D. The responsibility of the LCSB is not limited to initial evaluation of the certifying boards in medical specialties. Proposed changes in policy that differ substantially from those policies and procedures that prevailed at the time of approval should be reported to the Secretary of the LCSB for transmittal to the LCSB for action as required.
E. The LCSB shall submit a report and recommendations to the ABMS and the AMA/CME for consideration by their members within one year after receipt of the application.
F. The ABMS and the AMA/CME shall independently act on the application after receiving a recommendation for approval from the LCSB. An affirmative vote of two-thirds of the members of each of the ABMS and the AMA/CME, present and voting provided a quorum is present, is required to approve the new board. Each parent of the LCSB shall report its action to the Secretary of the LCSB. If one of the parents disapproves, it must transmit the reasons for disapproval to the LCSB.
G. If possible, within twelve months of receipt of the application as defined in Section V.C., the LCSB shall inform the petitioning group of its decision.
H. The petitioner may file a formal appeal in the event of a negative decision by the LCSB. The petitioner must file a written appeal within six months of notification of a negative decision by the LCSB to the Secretary of the LCSB who will transmit that information to the ABMS and the AMA/CME. The appeal will be heard by a five-person panel consisting of two members of the ABMS Executive Committee who are not members of the LCSB (appointed by the ABMS Executive Committee) and two members of the AMA/ CME who are not members of the LCSB (appointed by the AMA/CME). These four individuals will choose a ‘public member" who may not be a member of the ABMS or the AMA/CME. The appeals panel will review the appeal of the petitioner, include an opportunity for the petitioner to be heard in person, and transmit its recommendations to the LCSB. After considering the recommendations of the appeals panel, the LCSB will take final action on the appeal and will notify both the petitioners and the parents of the LCSB.

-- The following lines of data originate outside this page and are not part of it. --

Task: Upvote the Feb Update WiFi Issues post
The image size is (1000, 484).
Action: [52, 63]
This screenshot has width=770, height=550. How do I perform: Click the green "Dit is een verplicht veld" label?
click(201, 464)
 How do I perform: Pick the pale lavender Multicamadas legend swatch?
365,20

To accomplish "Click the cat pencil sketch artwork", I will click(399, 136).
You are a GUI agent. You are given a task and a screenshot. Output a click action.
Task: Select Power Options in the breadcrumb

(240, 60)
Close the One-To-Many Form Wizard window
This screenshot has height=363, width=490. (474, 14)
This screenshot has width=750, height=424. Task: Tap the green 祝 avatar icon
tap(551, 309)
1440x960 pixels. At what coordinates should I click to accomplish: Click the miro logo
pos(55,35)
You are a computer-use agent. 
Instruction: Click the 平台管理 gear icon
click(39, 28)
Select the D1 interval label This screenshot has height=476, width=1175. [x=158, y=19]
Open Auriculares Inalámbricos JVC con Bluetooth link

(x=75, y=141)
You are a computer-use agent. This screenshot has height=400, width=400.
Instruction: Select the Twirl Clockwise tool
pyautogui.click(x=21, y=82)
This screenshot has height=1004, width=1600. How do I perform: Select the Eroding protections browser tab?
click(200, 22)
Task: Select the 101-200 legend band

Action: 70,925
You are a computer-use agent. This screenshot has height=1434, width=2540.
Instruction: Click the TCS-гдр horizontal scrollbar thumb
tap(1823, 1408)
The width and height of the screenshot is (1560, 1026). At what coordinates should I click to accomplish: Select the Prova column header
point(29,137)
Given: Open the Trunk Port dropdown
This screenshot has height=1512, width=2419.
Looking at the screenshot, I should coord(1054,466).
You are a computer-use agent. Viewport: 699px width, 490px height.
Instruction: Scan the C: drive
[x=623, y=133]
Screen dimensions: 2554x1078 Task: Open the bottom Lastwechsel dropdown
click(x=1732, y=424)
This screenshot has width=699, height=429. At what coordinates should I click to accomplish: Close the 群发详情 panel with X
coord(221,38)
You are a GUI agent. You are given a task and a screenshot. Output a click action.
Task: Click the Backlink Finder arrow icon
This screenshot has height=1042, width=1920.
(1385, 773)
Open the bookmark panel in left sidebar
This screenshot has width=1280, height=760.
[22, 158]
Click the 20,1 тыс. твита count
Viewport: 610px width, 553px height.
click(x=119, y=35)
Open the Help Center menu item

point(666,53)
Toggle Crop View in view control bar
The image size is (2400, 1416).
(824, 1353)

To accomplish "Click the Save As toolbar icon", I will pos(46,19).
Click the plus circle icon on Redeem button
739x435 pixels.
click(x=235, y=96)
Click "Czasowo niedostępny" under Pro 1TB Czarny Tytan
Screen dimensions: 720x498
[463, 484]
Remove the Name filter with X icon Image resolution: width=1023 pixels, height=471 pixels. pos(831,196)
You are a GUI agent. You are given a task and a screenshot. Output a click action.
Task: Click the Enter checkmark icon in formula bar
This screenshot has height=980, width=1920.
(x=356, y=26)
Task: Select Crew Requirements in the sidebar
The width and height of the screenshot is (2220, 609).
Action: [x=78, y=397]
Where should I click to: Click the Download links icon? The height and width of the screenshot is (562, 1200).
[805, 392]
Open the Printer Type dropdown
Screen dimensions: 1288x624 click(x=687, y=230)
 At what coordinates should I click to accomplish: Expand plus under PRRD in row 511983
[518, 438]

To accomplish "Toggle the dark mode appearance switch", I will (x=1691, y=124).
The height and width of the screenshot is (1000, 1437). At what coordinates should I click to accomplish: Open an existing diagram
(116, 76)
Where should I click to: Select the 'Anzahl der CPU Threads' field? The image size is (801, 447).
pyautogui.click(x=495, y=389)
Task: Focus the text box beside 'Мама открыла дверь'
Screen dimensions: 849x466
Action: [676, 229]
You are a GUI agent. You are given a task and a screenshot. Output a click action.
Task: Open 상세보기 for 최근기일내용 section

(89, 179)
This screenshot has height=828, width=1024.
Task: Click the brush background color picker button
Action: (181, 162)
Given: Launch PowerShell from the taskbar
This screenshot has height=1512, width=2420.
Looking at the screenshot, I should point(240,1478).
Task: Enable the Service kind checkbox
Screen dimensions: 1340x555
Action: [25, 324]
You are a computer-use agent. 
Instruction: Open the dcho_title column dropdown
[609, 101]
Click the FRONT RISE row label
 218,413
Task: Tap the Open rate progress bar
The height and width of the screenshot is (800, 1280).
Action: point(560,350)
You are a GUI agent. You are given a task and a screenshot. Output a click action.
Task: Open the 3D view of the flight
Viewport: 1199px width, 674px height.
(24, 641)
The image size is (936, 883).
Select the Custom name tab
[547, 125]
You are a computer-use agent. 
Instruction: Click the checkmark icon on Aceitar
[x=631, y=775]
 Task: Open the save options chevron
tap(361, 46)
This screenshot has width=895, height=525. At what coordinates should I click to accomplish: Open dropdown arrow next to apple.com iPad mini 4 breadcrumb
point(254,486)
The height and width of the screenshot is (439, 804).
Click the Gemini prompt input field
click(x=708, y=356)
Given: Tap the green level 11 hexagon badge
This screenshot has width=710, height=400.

I. Following approval by the LCSB, the ABMS, and the AMA/CME, the board shall not issue new certificates to individuals who received certification prior to approval without requiring that each meet the same requirements as candidates applying for board certification after approval.
Section VI. Meetings of the LCSB
The LCSB shall meet at least annually at the call of the Chairman. On petition of five members of the LCSB, the Chairman shall call a special meeting. The Chairman may also call a special meeting to conduct any business which comes to the attention of the Secretary of the LCSB.
Section VII. Amendments or Revisions of the Essentials for Approval of Examining Boards in Medical Specialties
Amendments or revisions of the Essentials must be approved by the ABMS, the AMA Council on Medical Education and the AMA House of Delegates. Those amendments or revisions that have been approved by two-thirds of the LCSB shall be transmitted by the Secretary to these parent groups for consideration and vote. Changes in the Essentials shall take effect on approval of the ABMS, the AMA Council on Medical Education and the AMA House of Delegates.